This month we reported that the number of civilians dying violent deaths in Iraq had hit a fresh low since the 2003 U.S.-led invasion — about 125 for September.

Sounds like a lot, but for a country that only two years ago was seeing dozens of bodies pile up in the streets each day from tit-for-tat sectarian killing, it was definitely progress.

And as I prepare to end my assignment in Iraq this week, I need no argument from numbers to convince me that things are better here than when I arrived in Feb. 2008.

During my first few months, militants loyal to to anti-American cleric Moqtada al-Sadr were raising hell in Baghdad, firing mortars and rockets at the Green Zone almost every hour. We could hear or feel them thud on impact, especially when they fell short, on our side of the Tigris.

A rocket hit the BBC building opposite us, causing a blast loud enough to shake our windows, although thankfully no one at the BBC was hurt by the strike.

U.S. airstrikes on Baghdad’s Sadr City slum were killing many civilians. Roadside and car bombs were erupting all over the place and the streets were largely deserted after dark.

Eighteen months on and things are hardly back to normal but, as any Iraqi will tell you, Iraq feels safer than it was.

Security forces have been purged of Shi’ite militiamen and are doing a better job of stopping suicide bombings, enabling U.S. combat forces to largely pull out of Iraq’s cities in June.

We rarely hear explosions in Baghdad. A semblance of law and order seems to be taking shape.
Reporting from Iraq, as a Westerner or an Iraqi, has been a tough business for some time. For Westerners, apart from the fact that few foreign correspondents here speak passable Arabic, the big headache remains security.

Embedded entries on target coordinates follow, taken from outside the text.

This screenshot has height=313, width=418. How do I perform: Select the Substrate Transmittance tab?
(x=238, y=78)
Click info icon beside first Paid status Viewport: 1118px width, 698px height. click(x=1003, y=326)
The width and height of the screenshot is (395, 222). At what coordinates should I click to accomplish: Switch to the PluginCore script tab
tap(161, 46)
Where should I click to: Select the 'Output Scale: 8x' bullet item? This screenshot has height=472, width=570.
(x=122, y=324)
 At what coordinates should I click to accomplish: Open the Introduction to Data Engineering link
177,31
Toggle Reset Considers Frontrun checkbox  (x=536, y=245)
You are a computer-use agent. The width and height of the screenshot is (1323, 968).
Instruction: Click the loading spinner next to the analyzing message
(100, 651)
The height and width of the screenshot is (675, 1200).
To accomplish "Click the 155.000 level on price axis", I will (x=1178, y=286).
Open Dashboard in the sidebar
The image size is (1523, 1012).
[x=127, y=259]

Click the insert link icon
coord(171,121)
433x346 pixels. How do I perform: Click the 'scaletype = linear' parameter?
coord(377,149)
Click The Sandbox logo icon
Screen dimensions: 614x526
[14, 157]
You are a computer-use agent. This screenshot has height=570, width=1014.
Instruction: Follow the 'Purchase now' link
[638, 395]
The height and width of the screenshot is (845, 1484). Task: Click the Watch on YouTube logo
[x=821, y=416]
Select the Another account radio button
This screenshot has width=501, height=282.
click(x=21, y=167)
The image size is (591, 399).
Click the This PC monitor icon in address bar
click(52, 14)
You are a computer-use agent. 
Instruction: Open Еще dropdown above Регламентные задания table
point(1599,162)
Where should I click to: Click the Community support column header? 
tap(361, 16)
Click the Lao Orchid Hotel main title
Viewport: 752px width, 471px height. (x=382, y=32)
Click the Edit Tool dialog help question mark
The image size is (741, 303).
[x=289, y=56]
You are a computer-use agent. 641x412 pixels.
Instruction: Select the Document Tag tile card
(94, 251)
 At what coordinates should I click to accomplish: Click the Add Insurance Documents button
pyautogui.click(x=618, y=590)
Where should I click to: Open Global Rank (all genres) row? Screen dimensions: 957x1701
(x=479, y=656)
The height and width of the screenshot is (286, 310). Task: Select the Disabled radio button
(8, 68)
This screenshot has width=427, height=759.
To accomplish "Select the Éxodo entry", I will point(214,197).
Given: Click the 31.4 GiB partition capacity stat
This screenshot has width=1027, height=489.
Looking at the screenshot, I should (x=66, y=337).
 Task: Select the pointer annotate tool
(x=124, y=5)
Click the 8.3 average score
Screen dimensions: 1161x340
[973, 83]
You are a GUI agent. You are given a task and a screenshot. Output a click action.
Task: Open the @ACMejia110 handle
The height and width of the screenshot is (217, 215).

Ever since insurgents started kidnapping Westerners and beheading them in 2004, the foreign press corps here have been living in a kind of semi-incarceration, behind rows of concrete blast walls that make you feel a bit like a lab rat in a maze.

It varies from media organisation to the next, but all of us are pretty restricted in our movements.
We generally keep a low profile, moving around Baghdad in low key armoured cars. We don’t wander the streets for long periods of time or frequent bars and nightclubs after work.

The assumption is that any Westerner is a prime target for kidnappers — for political reasons or for a juicy ransom.

And this is not to say there are no dangers to Iraqi media workers. More than 130 have died in violence since the beginning of the war.

Seven of our colleagues from Reuters have been killed in that time, most of them Iraqis.

Security restrictions have left us heavily dependent on dedicated local journalists who can visit places we cannot and help us cobble together stories we send to the wire.

That’s perhaps as it should be in a global news agency with strong local talent, but it’s hard not to miss roaming the streets as I would in almost any other country.

As a military correspondent, embedding with U.S. troops has been an experience, though it can hard to get the full picture that way — for instance, persuading a nervous bystander in the street to talk to you when you’re surrounded by heavily-armed American soldiers has proved a real challenge.

As security improves, our leash has been lengthened. I’ve been able to travel to places with that were once off-limits, like many parts of northern Iraq.

Will it continue getting better? No one can claim to know the answer to that question. Many Iraqis are pessimistic, as well they might be after decades of war, dictatorship, brutal sanctions and sectarian bloodshed. But since Iraq was pulled back from the brink in 2007, it has defied gloomy predictions.

But I’m reminded of comments by the head of the Red Cross Iraq delegation Juan-Pedro Schaerer about avoiding the temptation to write off Iraq’s persistent violence as “normal”.

This week, one of our journalists, Ahmed, was awoken in the middle of the night by loud gunshots.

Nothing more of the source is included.